Schivo prima del concerto. Poi sul palco si trasforma in un “giocoliere” di parole. Canzoni né retoriche né banali. Così definisce i suoi brani l’abile comunicatore con ben 30 anni di successi. Storie vere dense di metafore. A bando però la “fasullaggine”.
“Quello che canto l’ho vissuto sulla mia pelle“. È Roberto Vecchioni a rompere il ghiaccio con la sua Samarcanda prima del suo unico concerto in Basilicata. Con chitarre, violino e flauto anche gli arrangiamenti diventano un’arte. Ma è la viola lo strumento preferito da Vecchioni. In più di due ore di concerto a Sant’Angelo Le Fratte non sfugge al noto cantautore la questione italiana e non sorvola sul fatto che “la democrazia ha un limite“.
“Cosa dico a Calderoli? Ma che mestiere fa Briatore? Forse è celebre solo per decreto“. Ed ancora “può la poesia salvare il mondo? No, ma bisogna scriverla“.
È questo il Vecchioni che trasforma in versi anche la storia di quei poeti che “sposano il cielo con un pensiero“, come Van Gogh e Paul Gauguin.
L’arte della musica di Vecchioni con Sogna ragazzo sogna diventa “un bagaglio di speranze anche per i giovani, per quei tanti spaventati guerrieri o piccoli comici“.
A fine concerto Vecchioni però ha sganciato una promessa: ha annunciato un suo ritorno in Basilicata.
Professore e cantautore: un Vecchioni dalla duplice veste?
In realtà sono sempre lo stesso. Quello che mi batte dentro è la curiosità di scoprire cosa pensano gli uomini. Da professore con i miei studenti e da cantautore con quanti apprezzano la musica.
Cos’è la musica per Vecchioni?
Una gran percentuale della mia vita. Musica per me non è solo scrivere ma è anche quando l’ascolto. C’è in tutte le cose. Ogni cosa ha un suo ritmo.
Un Vecchioni quasi sempre mosso da uno spirito critico. Anche nel centrosinistra? Nel suo concerto ha detto che la democrazia ha un limite. Ed allora cosa dice ai nostri politici?
Ho le idee chiare. Si è mischiato tutto, stanno ingannando tutti. Ora è il gossip quello che conta. Si prospetta sempre di più una crisi che porterà tutti i nodi al pettine. Per l’Italia sarà solo un boom negativo.

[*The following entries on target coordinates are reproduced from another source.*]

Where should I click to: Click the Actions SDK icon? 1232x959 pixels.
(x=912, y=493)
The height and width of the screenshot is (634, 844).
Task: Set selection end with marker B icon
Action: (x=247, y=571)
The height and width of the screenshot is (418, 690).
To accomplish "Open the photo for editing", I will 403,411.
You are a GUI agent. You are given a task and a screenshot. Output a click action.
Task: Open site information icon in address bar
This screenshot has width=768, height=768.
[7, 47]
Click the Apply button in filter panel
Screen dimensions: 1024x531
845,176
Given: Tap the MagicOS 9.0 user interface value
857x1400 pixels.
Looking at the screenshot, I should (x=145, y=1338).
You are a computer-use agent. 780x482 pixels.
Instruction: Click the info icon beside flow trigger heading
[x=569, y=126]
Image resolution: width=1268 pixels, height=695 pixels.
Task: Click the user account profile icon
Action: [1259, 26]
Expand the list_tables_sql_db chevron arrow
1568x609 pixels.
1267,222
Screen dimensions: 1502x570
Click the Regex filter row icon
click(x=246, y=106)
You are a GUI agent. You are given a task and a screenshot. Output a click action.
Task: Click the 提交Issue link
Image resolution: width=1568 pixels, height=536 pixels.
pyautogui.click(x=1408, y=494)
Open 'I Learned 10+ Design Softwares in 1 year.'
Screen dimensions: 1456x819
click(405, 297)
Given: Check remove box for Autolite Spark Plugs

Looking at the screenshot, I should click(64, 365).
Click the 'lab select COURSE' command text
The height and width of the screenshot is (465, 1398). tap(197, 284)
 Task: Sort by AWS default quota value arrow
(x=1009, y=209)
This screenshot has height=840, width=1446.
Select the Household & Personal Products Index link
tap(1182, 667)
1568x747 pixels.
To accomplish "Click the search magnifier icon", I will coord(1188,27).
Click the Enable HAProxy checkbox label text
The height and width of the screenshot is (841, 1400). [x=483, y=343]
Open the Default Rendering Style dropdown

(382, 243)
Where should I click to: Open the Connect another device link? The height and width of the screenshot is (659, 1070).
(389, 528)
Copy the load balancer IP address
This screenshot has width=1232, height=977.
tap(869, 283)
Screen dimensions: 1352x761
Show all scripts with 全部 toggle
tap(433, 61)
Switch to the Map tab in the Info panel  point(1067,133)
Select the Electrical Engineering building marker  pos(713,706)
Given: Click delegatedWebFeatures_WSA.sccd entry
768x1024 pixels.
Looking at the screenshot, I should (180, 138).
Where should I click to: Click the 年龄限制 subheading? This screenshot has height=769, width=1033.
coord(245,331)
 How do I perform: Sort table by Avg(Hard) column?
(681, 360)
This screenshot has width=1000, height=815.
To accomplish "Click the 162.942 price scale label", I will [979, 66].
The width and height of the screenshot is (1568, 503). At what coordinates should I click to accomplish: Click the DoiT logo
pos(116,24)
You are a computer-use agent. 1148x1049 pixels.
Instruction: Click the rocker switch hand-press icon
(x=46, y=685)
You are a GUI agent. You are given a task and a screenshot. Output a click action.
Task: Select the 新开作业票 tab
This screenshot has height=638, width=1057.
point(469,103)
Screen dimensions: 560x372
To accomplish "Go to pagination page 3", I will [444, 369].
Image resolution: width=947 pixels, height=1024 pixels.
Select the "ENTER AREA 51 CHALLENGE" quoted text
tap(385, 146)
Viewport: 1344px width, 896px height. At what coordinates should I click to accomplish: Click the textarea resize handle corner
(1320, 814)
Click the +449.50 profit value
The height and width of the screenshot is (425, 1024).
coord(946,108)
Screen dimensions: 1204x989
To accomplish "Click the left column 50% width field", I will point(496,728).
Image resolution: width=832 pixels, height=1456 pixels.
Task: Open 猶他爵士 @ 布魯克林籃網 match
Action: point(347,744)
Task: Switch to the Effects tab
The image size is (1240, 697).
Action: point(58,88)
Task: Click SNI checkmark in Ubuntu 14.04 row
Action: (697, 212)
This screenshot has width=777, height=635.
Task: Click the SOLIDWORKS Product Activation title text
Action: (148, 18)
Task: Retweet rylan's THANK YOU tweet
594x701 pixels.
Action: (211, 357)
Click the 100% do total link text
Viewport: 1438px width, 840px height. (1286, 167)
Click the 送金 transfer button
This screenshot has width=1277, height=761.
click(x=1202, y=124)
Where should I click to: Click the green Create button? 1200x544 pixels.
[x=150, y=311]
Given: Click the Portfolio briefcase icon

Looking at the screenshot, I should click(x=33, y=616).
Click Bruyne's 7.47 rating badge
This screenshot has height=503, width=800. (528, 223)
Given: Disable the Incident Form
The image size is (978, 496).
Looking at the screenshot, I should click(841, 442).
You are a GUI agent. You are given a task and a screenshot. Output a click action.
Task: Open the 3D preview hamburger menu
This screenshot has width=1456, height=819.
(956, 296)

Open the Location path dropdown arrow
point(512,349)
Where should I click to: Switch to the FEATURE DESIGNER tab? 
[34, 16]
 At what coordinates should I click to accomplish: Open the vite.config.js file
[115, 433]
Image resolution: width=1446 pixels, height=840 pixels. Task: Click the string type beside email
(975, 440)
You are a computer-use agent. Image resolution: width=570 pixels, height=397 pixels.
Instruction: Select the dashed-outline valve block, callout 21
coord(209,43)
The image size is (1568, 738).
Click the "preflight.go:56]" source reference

Come va il settore discografico in Italia?
Malissimo, ma lo si doveva sapere già 15 anni fa. La musica è nell’etere, ormai c’è internet.
Com’è la musica italiana oggi?
Ci sono quelli che si rinnovano, anche se gli ascolti restano bassi. Oramai fa successo tutto ciò che è scontato. Ci sono stati gli anni 60/70, un periodo fondamentale per la musica italiana. Poi un lento mortorio. Ma c’è ancora qualcuno che salva la faccia come Battiato, De Gregori, Gino Paoli. Sono delle stelle in cielo.